# Kitten keeps getting stuck in neighbours garden



## Loulabella1 (Nov 18, 2009)

Hi all

My 7 months old kittens have been going out during the day for a few weeks now. There used to be a hole in my neighbours fence which my kittens used to get in and out, however it has now been blocked up. So yesterday when I got in from work and called them in from dinner I could hear one of them crying next door. No matter what I did to encourage her she wouldn't even attempt to climb the fence (it's a 6 foot fence). It's weird because my other kitten seems to have no problem with fences this big. My question is do cats get better at jumping / climbing fences with age? It is possible she will eventually learn that it's best not to go in that garden? My neighbour was fine with me going round and lifting her over the fence (don't want to carry her back as currently neither of them venture out the front which I'm pleased about). I've just got visions that for the rest of their lives I'll have to knock every evening to get her back, anyone got any experience of their kittens doing this?

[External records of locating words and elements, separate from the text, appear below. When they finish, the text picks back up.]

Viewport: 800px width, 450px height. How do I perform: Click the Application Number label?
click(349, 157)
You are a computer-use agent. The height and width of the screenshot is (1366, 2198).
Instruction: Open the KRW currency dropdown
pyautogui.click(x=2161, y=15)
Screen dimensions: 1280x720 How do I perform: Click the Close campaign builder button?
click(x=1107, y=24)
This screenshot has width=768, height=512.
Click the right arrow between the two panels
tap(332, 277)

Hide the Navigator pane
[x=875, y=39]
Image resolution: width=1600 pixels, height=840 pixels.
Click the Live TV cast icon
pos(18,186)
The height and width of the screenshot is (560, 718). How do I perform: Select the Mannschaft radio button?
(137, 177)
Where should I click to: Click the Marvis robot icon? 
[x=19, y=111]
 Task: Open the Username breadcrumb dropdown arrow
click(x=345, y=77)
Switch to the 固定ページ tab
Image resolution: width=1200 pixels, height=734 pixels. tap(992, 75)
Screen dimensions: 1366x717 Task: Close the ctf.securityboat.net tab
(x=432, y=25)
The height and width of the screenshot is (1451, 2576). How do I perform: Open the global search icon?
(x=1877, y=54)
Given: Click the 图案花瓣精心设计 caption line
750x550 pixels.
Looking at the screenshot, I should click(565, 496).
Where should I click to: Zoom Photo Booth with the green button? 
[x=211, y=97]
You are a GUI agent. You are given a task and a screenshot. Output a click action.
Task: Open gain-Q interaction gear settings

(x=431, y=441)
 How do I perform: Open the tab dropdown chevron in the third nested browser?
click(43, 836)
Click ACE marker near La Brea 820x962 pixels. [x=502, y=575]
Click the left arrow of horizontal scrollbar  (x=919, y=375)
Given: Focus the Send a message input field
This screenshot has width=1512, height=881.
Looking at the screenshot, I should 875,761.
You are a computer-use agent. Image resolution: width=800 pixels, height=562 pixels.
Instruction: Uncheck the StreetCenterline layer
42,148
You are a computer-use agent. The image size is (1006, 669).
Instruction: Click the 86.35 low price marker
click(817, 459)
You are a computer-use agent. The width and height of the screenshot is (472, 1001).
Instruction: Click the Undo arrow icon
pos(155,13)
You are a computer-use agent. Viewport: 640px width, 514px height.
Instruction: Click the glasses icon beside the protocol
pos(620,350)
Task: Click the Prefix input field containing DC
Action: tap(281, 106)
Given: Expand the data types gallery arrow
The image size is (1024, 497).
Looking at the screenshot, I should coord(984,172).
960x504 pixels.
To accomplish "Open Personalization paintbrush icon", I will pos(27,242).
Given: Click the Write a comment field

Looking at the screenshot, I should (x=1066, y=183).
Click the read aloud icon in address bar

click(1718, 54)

If only she would go the other side more as they have a lovely low fence and adore the kittens, not that the other side would ever be mean to them but they aren't really bothered about cats!

Thanks


----------



## hobbs2004 (Mar 12, 2010)

Hi! I had the same problem with mine when they were little. Our neighbour was kind enough to put on overturned recycling box on his side of the fence to give them a leg-up so to speak. That worked until they were bigger and could jump the fence no probs (or had the confidence to do so!).


----------



## Loulabella1 (Nov 18, 2009)

Your reply has made me feel so much better, so thank you. Now you've given me an idea, there is a big black garden bin in one corner so next time (if there is a next time) I have to "rescue" her, I'll pop her on the bin and encourage her to jump up. I'm happy to provide something if he doesn't mind having something extra in his garden. I just feel bad as don't want it to become annoying, they are my cats and shouldn't make other peoples lives more difficult. Hopefuly she'll start jumping higher soon.

Thanks again, feel like I can stop worrying all day at work about whether I'll have to knock again!


----------